Iqaluit’s Toonik Tyme goes smoke-free
Spring festival starts April 12

The spirit of Toonik Tyme: Maiya, Emma and Jeremy Nadrowski take a break for hot chocolate during the 2012 Toonik Tyme festivities. Toonik Tyme 2013 has activities for all ages and is expected to start April 12 this year. (FILE PHOTO)
With a string of warmer-than-average days, Iqaluit seems poised for an early spring.
And this year organizers of Iqaluit’s Toonik Tyme festival plan to start celebrating the arrival of warmer weather by going smoke-free during the April event.
The spring festival’s 48th edition, April 12 to April 21, will include the usual rush of open-air activities throughout the city and out on the hills, lakes and sea ice.
However, this year you won’t smell any blowing smoke.
“Toonik Tyme is going smoke-free and we’ll be gently reminding people of that,” said the festival’s volunteer board president Janet Brewster.
“We’re encouraging everybody at our outdoor events to refrain from smoking,” Brewster said, noting Toonik Tyme is the first event in Nunavut to do so.
Designated areas will be set up for smokers, she said, but the idea is to keep children and families free from any second-hand smoke.
Events get under way on the civic holiday of April 12, well before opening celebrations slated for that evening, starting with a soapstone-carving contest at the Nunatta Sunakkutaangit museum.
Open-air events taking place that afternoon, a civic holiday in Iqaluit, include adult ice-golfing, a family sliding party on the Road to Nowhere, outdoor soccer at Nakasuk School, and a scavenger hunt.

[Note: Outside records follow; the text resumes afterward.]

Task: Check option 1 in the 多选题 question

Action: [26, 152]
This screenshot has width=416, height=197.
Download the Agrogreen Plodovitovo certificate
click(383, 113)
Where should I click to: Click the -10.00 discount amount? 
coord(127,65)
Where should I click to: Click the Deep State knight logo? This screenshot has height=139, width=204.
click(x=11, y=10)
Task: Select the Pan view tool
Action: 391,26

Taking place indoors during the opening weekend: the open basketball tournament at the high school, and men’s hockey tournament.
The elders’ Qammak will host bingo for elders during the afternoon of April 12.

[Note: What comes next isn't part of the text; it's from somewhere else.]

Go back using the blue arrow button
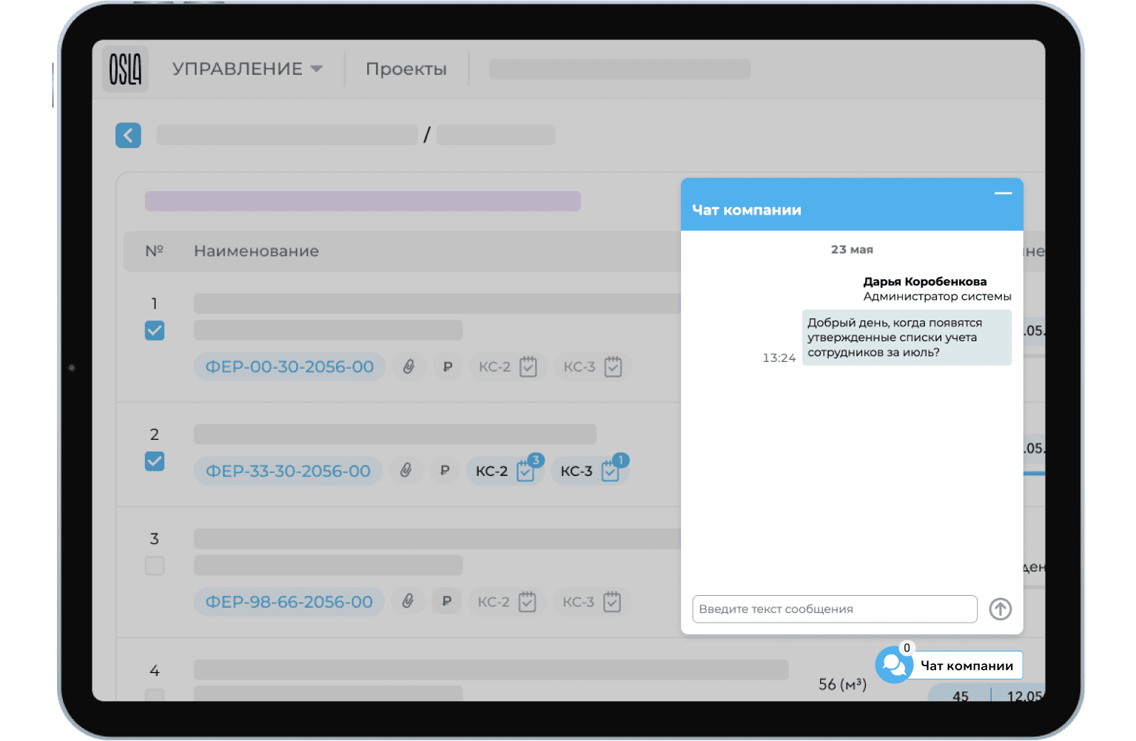The height and width of the screenshot is (741, 1136). 128,135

Opening celebrations at the Curling Rink later that evening will feature the Rankin Inlet band, the Roughcuts’ northern blues, rock and gospel music.
That venue will be the centre of other major performances on April 18, with music from Iqaluit’s Jerry Cans band. The Big Band Night scheduled for April 20 features Juno Award-winner Holly McNarland — opened by Iqaluit’s blues-rock band, the Trade-offs, with tickets now on sale for $40.

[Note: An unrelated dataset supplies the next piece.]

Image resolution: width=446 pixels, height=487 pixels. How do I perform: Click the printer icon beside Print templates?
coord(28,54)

Traditional events will be at their busiest on the opening weekend. A country food market will be held at Iqaluit Square, starting at 11 a.m. on April 13, an igloo-building contest at 1 p.m. behind the courthouse, a craft sale, also at 1 p.m., in the Curling Rink, and a family cultural craft program at the library at 1:30 p.m.
The traditional dog team race takes place April 14 on the sea ice at 10 a.m., and that afternoon Nakasuk School will host a tea-boiling and bannock-making contest, followed by traditional games.
This year’s closing event on April 21 will be a pancake breakfast put on by the Rotary Club, taking place at Inuksuk high school at 11 a.m.
Still, ski enthusiasts and snowmobile drag racers will have a chance to include their own events throughout the day, with the adult full-day ski trip opening that morning at the Arctic Winter Games centre and drag races starting at 1 p.m. that afternoon on the sea ice.
“A lot of people came to us with events they wanted to run on Sunday, so we extended it,” said Brewster.
The Toonik Tyme Society is also looking for nominations for this year’s honorary “Toonik,” who presides over the festival.
In the early years of Toonik Tyme, this honour was often given to a distinguished guest, invited to preside over the week’s festivities.
The ranks of past honorary Tooniks include John Diefenbaker, former prime minister of Canada, Prince Charles, former governor-generals, and former commissioners of the Northwest Territories, a former premier of Greenland, and a former mayor of Nuuk.
“Our first Toonik was an Inuk from Cape Dorset, his name was Atchealak…he used to be my clerk at the Hudson Bay Company, a real handyman he was, always around to help out … he dressed up in caribou furs and came over the hill by dog team… it was really quite dramatic and exciting with all the Inuit dancing and music,” said Gordon Rennie, who was himself chosen as the honorary Toonik for 1970.
In more recent years, the honourary Toonik award has gone to an individual considered to be “an outstanding volunteer who demonstrates exceptional community spirit,” such as elder Inuapik Sageaktook, the 2009 honourary Toonik, speed skating coach John Maurice, the 2010 honourary Toonik, or Solomon Awa, leader of the successful bowhead whale hunt near Iqaluit in 2011, who was 2012’s honorary Toonik.
If you can think of someone deserving of this honour, you can contact Toonik Tyme with a message on the festival’s Facebook page, with the following information: the name of the person you’re nominating and what they have done to make Iqaluit a better place to live.
As for volunteers, Toonik Tyme continues to look for people willing to help out at the events, and organizers have been recruiting volunteers online and at the Northmart on the weekends.